- [Exercise aim]: Word for word, print all of the lines below.

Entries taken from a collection
========================================================================
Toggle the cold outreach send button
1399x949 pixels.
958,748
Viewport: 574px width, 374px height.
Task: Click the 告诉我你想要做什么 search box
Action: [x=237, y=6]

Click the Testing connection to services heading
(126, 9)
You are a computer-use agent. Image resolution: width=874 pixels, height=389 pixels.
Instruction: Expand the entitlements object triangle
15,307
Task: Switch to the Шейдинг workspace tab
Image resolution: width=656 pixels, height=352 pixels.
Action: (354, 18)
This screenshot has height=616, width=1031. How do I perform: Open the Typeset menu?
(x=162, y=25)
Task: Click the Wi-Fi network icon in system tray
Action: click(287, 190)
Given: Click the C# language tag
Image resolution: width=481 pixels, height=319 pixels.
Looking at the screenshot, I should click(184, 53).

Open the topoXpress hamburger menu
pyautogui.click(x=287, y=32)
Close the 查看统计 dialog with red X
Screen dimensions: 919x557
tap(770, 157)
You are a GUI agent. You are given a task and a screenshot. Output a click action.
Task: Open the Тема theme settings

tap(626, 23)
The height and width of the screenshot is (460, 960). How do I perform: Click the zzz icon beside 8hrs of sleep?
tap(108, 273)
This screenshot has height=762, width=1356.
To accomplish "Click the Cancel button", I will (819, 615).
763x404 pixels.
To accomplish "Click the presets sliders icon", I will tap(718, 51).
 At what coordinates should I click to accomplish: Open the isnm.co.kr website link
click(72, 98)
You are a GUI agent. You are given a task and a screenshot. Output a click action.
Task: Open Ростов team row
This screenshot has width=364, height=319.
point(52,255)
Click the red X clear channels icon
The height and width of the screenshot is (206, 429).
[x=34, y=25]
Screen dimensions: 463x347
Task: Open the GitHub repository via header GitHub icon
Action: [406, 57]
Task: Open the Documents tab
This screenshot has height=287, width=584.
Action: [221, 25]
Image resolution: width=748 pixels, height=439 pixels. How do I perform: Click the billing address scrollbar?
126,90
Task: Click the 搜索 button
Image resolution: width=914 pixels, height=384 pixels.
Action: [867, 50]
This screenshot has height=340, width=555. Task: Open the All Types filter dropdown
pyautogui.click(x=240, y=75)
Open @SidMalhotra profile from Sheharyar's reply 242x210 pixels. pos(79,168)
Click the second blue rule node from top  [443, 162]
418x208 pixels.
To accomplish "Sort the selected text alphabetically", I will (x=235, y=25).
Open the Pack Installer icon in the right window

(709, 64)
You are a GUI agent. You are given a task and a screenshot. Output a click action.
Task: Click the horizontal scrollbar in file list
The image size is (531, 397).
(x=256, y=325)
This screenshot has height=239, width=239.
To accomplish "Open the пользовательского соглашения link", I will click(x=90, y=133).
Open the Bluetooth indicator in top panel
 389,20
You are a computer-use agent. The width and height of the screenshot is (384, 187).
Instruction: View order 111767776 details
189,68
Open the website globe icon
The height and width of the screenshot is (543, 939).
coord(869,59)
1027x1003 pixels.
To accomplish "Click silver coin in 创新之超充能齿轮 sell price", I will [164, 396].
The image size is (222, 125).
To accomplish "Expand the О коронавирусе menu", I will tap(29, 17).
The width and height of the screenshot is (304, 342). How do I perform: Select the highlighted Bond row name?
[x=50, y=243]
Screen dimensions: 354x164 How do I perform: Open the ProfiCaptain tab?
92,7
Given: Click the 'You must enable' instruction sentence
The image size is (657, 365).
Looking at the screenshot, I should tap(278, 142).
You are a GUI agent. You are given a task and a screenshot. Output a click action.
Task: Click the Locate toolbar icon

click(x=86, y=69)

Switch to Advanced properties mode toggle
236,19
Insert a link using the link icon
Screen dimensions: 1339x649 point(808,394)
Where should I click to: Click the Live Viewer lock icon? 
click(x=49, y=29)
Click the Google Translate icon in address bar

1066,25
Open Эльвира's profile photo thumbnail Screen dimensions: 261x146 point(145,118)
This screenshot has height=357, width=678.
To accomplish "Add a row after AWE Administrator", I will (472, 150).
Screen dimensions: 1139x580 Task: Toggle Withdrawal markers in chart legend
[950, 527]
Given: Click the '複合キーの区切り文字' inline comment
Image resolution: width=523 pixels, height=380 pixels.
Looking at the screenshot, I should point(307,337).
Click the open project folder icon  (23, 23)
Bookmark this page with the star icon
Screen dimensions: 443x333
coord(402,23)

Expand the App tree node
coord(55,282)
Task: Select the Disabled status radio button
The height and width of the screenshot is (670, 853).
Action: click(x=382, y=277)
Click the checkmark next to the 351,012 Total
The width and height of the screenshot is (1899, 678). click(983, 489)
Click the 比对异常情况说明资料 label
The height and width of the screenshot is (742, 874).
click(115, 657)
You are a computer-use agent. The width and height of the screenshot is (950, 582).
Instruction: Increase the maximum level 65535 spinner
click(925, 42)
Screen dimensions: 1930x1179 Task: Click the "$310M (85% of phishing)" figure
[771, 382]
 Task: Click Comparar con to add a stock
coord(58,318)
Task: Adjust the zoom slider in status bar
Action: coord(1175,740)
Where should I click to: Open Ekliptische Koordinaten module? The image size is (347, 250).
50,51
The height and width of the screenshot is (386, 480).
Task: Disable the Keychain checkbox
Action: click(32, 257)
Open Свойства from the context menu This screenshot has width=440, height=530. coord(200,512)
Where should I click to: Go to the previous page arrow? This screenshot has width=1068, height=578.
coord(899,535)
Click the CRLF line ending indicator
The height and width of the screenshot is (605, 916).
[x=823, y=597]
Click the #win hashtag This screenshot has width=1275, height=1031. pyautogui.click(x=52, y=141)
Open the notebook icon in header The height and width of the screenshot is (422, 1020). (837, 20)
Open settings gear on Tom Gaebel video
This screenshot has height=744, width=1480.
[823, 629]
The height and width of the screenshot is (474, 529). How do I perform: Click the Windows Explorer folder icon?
========================================================================
- [Answer to this problem]:
Toggle the cold outreach send button
1399x949 pixels.
958,748
Viewport: 574px width, 374px height.
Task: Click the 告诉我你想要做什么 search box
Action: [x=237, y=6]

Click the Testing connection to services heading
(126, 9)
You are a computer-use agent. Image resolution: width=874 pixels, height=389 pixels.
Instruction: Expand the entitlements object triangle
15,307
Task: Switch to the Шейдинг workspace tab
Image resolution: width=656 pixels, height=352 pixels.
Action: (354, 18)
This screenshot has height=616, width=1031. How do I perform: Open the Typeset menu?
(x=162, y=25)
Task: Click the Wi-Fi network icon in system tray
Action: click(287, 190)
Given: Click the C# language tag
Image resolution: width=481 pixels, height=319 pixels.
Looking at the screenshot, I should click(184, 53).

Open the topoXpress hamburger menu
pyautogui.click(x=287, y=32)
Close the 查看统计 dialog with red X
Screen dimensions: 919x557
tap(770, 157)
You are a GUI agent. You are given a task and a screenshot. Output a click action.
Task: Open the Тема theme settings

tap(626, 23)
The height and width of the screenshot is (460, 960). How do I perform: Click the zzz icon beside 8hrs of sleep?
tap(108, 273)
This screenshot has height=762, width=1356.
To accomplish "Click the Cancel button", I will (819, 615).
763x404 pixels.
To accomplish "Click the presets sliders icon", I will tap(718, 51).
 At what coordinates should I click to accomplish: Open the isnm.co.kr website link
click(72, 98)
You are a GUI agent. You are given a task and a screenshot. Output a click action.
Task: Open Ростов team row
This screenshot has width=364, height=319.
point(52,255)
Click the red X clear channels icon
The height and width of the screenshot is (206, 429).
[x=34, y=25]
Screen dimensions: 463x347
Task: Open the GitHub repository via header GitHub icon
Action: [406, 57]
Task: Open the Documents tab
This screenshot has height=287, width=584.
Action: [221, 25]
Image resolution: width=748 pixels, height=439 pixels. How do I perform: Click the billing address scrollbar?
126,90
Task: Click the 搜索 button
Image resolution: width=914 pixels, height=384 pixels.
Action: [867, 50]
This screenshot has height=340, width=555. Task: Open the All Types filter dropdown
pyautogui.click(x=240, y=75)
Open @SidMalhotra profile from Sheharyar's reply 242x210 pixels. pos(79,168)
Click the second blue rule node from top  [443, 162]
418x208 pixels.
To accomplish "Sort the selected text alphabetically", I will (x=235, y=25).
Open the Pack Installer icon in the right window

(709, 64)
You are a GUI agent. You are given a task and a screenshot. Output a click action.
Task: Click the horizontal scrollbar in file list
The image size is (531, 397).
(x=256, y=325)
This screenshot has height=239, width=239.
To accomplish "Open the пользовательского соглашения link", I will click(x=90, y=133).
Open the Bluetooth indicator in top panel
 389,20
You are a computer-use agent. The width and height of the screenshot is (384, 187).
Instruction: View order 111767776 details
189,68
Open the website globe icon
The height and width of the screenshot is (543, 939).
coord(869,59)
1027x1003 pixels.
To accomplish "Click silver coin in 创新之超充能齿轮 sell price", I will [164, 396].
The image size is (222, 125).
To accomplish "Expand the О коронавирусе menu", I will tap(29, 17).
The width and height of the screenshot is (304, 342). How do I perform: Select the highlighted Bond row name?
[x=50, y=243]
Screen dimensions: 354x164 How do I perform: Open the ProfiCaptain tab?
92,7
Given: Click the 'You must enable' instruction sentence
The image size is (657, 365).
Looking at the screenshot, I should tap(278, 142).
You are a GUI agent. You are given a task and a screenshot. Output a click action.
Task: Click the Locate toolbar icon

click(x=86, y=69)

Switch to Advanced properties mode toggle
236,19
Insert a link using the link icon
Screen dimensions: 1339x649 point(808,394)
Where should I click to: Click the Live Viewer lock icon? 
click(x=49, y=29)
Click the Google Translate icon in address bar

1066,25
Open Эльвира's profile photo thumbnail Screen dimensions: 261x146 point(145,118)
This screenshot has height=357, width=678.
To accomplish "Add a row after AWE Administrator", I will (472, 150).
Screen dimensions: 1139x580 Task: Toggle Withdrawal markers in chart legend
[950, 527]
Given: Click the '複合キーの区切り文字' inline comment
Image resolution: width=523 pixels, height=380 pixels.
Looking at the screenshot, I should point(307,337).
Click the open project folder icon  (23, 23)
Bookmark this page with the star icon
Screen dimensions: 443x333
coord(402,23)

Expand the App tree node
coord(55,282)
Task: Select the Disabled status radio button
The height and width of the screenshot is (670, 853).
Action: click(x=382, y=277)
Click the checkmark next to the 351,012 Total
The width and height of the screenshot is (1899, 678). click(983, 489)
Click the 比对异常情况说明资料 label
The height and width of the screenshot is (742, 874).
click(115, 657)
You are a computer-use agent. The width and height of the screenshot is (950, 582).
Instruction: Increase the maximum level 65535 spinner
click(925, 42)
Screen dimensions: 1930x1179 Task: Click the "$310M (85% of phishing)" figure
[771, 382]
 Task: Click Comparar con to add a stock
coord(58,318)
Task: Adjust the zoom slider in status bar
Action: coord(1175,740)
Where should I click to: Open Ekliptische Koordinaten module? The image size is (347, 250).
50,51
The height and width of the screenshot is (386, 480).
Task: Disable the Keychain checkbox
Action: click(32, 257)
Open Свойства from the context menu This screenshot has width=440, height=530. coord(200,512)
Where should I click to: Go to the previous page arrow? This screenshot has width=1068, height=578.
coord(899,535)
Click the CRLF line ending indicator
The height and width of the screenshot is (605, 916).
[x=823, y=597]
Click the #win hashtag This screenshot has width=1275, height=1031. pyautogui.click(x=52, y=141)
Open the notebook icon in header The height and width of the screenshot is (422, 1020). (837, 20)
Open settings gear on Tom Gaebel video
This screenshot has height=744, width=1480.
[823, 629]
The height and width of the screenshot is (474, 529). How do I perform: Click the Windows Explorer folder icon?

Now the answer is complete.